Yet she is there. Standing before his door, cheeks pink with cold, eyes bright but softly green, like the meadows his father taught him to walk in, so lush to fall in over and over as he tripped over his knobbly knees and hooves too big and legs too long. Lost in her, in the memory, he nearly falls on her. She just smiles serenely and steps past him into his little wooded home, so neat and warm against the chill fall air. Her legs are so long and straight and like two birch trees softly dusted with freckles when they peek out through the slit up her skirts.
It makes it easier for her to ride, since she refuses the sidesaddle. Tumnus can hear her horse blow softly in the dry air outside, shuffle in the dead leaves and idlely shift the bit in his mouth. His name is James, and Tumnus was there the day his palamino mother had birthed him, had helped him take his first suckle, pushed him gently up under her warm belly, almost twenty summers past. Before she was even born. He turns to her, eyes full of sorrow, feeling his age.

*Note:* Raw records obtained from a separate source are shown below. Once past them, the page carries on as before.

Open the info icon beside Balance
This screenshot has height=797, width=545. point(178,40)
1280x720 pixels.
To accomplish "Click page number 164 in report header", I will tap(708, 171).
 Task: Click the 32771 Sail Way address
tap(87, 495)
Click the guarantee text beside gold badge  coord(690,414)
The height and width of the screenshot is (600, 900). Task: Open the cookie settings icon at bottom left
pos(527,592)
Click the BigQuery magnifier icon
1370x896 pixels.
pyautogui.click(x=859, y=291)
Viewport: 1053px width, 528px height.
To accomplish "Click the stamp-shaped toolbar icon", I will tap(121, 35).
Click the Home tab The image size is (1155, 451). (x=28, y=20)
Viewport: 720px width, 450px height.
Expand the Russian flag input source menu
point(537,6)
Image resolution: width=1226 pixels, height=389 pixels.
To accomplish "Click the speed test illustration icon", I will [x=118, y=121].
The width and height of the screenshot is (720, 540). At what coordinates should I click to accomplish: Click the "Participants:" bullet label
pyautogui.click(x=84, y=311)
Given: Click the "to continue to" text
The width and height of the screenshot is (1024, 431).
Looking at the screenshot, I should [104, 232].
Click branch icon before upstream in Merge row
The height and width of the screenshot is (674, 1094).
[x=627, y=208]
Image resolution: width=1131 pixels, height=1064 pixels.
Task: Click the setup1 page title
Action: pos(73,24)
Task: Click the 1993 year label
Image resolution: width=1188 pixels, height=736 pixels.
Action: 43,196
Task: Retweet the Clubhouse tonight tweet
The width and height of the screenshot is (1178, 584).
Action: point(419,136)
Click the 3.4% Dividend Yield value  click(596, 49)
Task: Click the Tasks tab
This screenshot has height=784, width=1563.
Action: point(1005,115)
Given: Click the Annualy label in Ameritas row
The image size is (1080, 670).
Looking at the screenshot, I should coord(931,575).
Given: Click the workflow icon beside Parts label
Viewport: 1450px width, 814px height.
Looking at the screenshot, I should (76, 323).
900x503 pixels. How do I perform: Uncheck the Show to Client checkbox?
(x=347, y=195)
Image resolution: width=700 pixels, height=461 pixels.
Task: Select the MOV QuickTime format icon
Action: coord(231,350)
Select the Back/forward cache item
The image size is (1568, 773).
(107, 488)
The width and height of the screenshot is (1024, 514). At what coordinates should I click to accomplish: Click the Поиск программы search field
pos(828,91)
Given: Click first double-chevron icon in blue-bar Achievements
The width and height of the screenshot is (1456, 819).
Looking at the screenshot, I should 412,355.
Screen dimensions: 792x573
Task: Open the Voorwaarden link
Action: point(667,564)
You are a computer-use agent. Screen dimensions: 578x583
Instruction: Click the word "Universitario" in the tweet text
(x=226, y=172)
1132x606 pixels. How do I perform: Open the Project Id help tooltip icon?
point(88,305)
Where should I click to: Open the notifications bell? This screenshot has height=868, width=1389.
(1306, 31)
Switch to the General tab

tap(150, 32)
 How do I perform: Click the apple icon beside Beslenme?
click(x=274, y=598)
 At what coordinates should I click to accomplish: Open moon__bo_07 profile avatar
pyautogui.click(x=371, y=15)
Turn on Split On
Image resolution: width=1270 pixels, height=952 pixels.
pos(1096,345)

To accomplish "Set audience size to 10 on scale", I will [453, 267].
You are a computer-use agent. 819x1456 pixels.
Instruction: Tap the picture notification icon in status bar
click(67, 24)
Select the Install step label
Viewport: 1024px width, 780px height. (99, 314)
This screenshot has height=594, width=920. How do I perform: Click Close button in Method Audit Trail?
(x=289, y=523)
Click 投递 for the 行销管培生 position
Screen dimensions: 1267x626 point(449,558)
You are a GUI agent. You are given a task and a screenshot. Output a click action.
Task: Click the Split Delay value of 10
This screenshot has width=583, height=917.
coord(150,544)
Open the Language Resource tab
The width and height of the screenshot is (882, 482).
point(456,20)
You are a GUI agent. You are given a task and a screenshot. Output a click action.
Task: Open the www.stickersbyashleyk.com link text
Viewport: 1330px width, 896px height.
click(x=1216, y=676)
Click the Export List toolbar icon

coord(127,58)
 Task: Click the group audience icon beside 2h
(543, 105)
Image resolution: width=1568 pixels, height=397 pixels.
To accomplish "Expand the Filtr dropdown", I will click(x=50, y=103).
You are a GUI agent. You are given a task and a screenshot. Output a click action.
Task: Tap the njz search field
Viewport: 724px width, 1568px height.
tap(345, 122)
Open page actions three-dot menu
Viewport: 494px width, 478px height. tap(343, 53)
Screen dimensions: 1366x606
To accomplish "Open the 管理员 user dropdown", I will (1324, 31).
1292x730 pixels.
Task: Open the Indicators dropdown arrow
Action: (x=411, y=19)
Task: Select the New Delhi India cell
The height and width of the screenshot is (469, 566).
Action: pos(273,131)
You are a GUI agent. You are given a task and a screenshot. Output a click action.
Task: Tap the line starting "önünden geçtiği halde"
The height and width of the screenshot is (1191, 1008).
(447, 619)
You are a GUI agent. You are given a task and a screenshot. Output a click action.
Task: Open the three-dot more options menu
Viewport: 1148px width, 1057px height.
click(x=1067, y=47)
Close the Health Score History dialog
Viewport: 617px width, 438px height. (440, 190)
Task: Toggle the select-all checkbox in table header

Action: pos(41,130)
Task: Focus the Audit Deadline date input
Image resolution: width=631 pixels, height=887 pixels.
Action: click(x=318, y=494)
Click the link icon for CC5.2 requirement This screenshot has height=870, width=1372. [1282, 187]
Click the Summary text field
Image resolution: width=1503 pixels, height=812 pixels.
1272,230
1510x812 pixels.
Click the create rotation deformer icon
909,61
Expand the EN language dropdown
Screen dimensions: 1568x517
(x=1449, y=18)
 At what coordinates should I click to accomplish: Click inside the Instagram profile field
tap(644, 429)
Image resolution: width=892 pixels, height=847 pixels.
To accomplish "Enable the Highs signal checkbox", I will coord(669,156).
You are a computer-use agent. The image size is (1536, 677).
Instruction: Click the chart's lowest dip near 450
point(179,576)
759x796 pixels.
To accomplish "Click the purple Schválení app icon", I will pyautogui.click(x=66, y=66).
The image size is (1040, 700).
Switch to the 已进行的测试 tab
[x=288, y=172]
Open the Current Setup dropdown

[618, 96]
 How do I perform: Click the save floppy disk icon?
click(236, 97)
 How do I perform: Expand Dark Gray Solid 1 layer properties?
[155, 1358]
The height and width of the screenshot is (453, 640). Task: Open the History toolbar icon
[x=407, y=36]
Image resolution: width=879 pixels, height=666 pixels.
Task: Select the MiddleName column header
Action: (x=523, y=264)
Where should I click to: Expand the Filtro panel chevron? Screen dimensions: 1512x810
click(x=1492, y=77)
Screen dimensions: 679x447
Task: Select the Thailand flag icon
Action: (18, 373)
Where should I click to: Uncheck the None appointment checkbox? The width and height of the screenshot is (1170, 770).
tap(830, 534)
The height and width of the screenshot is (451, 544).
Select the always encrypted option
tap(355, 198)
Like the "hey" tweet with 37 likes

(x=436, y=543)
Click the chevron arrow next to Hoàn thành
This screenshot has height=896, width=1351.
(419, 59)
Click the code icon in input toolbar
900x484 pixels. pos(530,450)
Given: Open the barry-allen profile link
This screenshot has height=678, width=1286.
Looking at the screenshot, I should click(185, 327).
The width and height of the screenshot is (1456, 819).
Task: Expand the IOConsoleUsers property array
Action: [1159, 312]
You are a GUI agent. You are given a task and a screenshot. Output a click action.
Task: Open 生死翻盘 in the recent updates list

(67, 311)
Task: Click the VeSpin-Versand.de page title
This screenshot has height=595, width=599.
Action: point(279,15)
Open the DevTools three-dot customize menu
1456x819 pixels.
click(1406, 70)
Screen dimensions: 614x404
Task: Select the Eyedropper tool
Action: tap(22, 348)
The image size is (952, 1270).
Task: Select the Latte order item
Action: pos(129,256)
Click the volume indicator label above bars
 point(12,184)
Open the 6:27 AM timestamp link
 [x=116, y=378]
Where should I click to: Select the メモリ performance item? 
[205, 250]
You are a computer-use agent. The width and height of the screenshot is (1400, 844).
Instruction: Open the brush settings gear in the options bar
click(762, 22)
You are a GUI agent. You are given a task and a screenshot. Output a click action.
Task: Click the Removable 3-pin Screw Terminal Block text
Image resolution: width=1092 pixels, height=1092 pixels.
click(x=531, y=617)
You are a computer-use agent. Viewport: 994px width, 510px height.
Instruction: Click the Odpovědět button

She is a Daughter of Eve, and she loves him when he brings out the things so familiar from the place where she was nothing- just another girl, not a Daughter, not One, not a Queen. Just Lucy. When he makes the tea and gives her biscuits that almost taste like chocolate, though she knows they can't be. She misses chocolate, not accutely, but as something she wishes she could let him taste, experience. There is no way to describe it well enough. She spent her childhood in long afternoons and evenings, when there weren't manners lessons and propriety to be thought of, telling him about it- the other world. Bombings and crowds and elevators and trains and planes and automobiles and the wireless. She likens the latter to the ghosts, or to the trees, passing messages with the wind. These are things that he can understand- mechanics and her crude drawings. But she cannot give him the taste.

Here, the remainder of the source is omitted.